» TASKS TO COMPLETE:
**a)** In the biography of Elliott Horowitz, which journal did he edit from 2004 until his death?
**b)** List every honor that the Elliott Horowitz biography gives for his book Reckless Rites in its bibliography.

» TEXT SEGMENT:
┌──

= Elliott Horowitz =

American historian

Elliott S. Horowitz (1953-2017) was a Jewish American historian. A native of Queens, New York City, Horowitz was educated at Yeshivat Kerem be-Yavneh, and received his bachelor's degree from Princeton University in 1975. He received his doctorate from Yale in 1982. His dissertation was "Jewish confraternities in seventeenth-century Verona: a study in the social history of piety".

After moving to Israel, he taught Medieval and Early Modern Jewish History for thirty-two years, first at Ben Gurion University and from 1989-2014 at Bar Ilan University He also held numerous visiting positions at American universities, including Harvard, Yale, Rutgers, Johns Hopkins, Princeton, Toronto, Penn, and Oxford.

From 2004 until his death, Horowitz served as editor of the Jewish Quarterly Review, the oldest English-language journal devoted to Jewish studies. Horowitz contributed vitally to expanding the journal's horizons, approaches and subjects, helping shape it into one of the leading scholarly forums in the field of Jewish studies.

Horowitz’s monograph, Reckless Rites: Purim and the Legacy of Jewish Violence (2006), was a runner-up for the National Jewish Book Award. The book brought together his enduring scholarly curiosity about violence and the carnivalesque with an ethical concern for the way in which religion can be used and abused.

In 2014 Horowitz took early retirement and was appointed to the Oliver Smithies Visiting Fellowship at Balliol College, Oxford for the academic year 2015-6.

== Bibliography ==
===Books===
- Horowitz, Elliott S. (2006). Reckless Rites: Purim and the Legacy of Jewish Violence. Princeton, N.J.: Princeton University Press. ISBN 9780691124919. (Choice Outstanding Academic Titles for 2006, Runner-up for National Jewish Book Award for Jewish History 2006, Short-listed for Choice Magazine Outstanding Reference/Academic Book Award 2006)
  - Review by Goldberg SA. Annales. Histoire, Sciences Sociales 2012 Sep (Vol. 67, No. 3, pp. 823–827). Cambridge University Press. Review, by Kessler E. in Studies in Christian-Jewish Relations. 2008;2(2).
  - Review of Reckless Rites and related books. Magid, Shaul. Jews, Christians, and Muslims from the Ancient to the Modern World.) Princeton, NJ: Princeton University Press 2006.
- Horowitz, Elliott S., and Orfali, Moises (2002). The Mediterranean and the Jews: Society, Culture, and Economy in Early Modern Times. Ramat-Gan: Bar-Ilan University Press.

└──

» AVAILABLE DATA:
┌──

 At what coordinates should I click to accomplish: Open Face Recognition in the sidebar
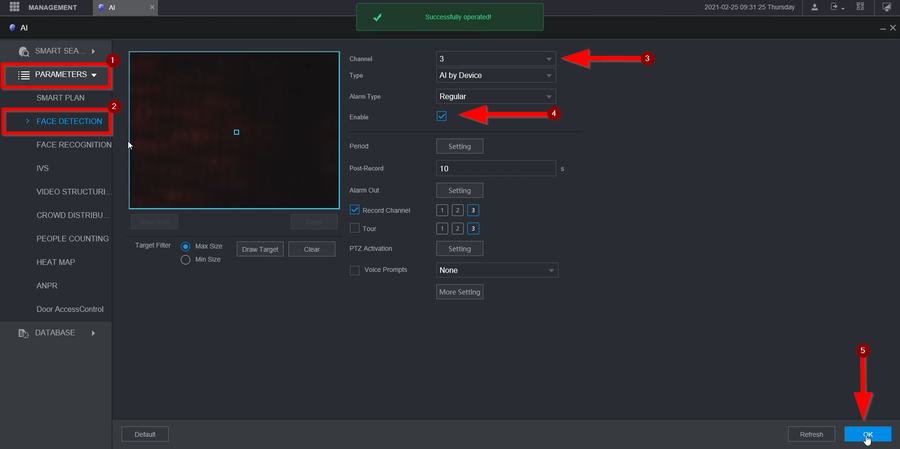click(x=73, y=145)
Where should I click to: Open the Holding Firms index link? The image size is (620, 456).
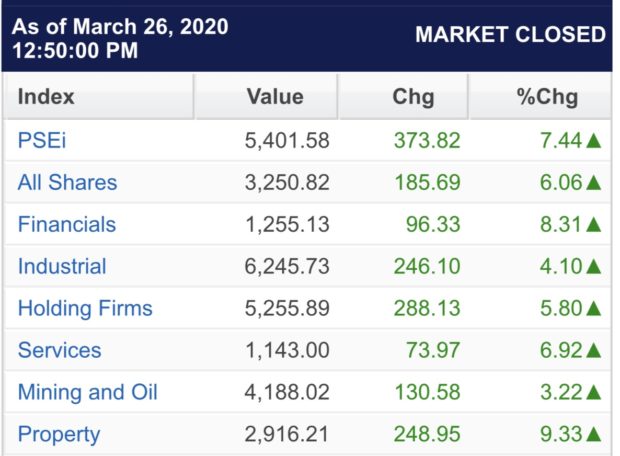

└──

» TASK-BY-TASK ANSWERS:
**a)** The Jewish Quarterly Review

**b)**
- Choice Outstanding Academic Titles for 2006
- Runner-up for National Jewish Book Award for Jewish History 2006
- Short-listed for Choice Magazine Outstanding Reference/Academic Book Award 2006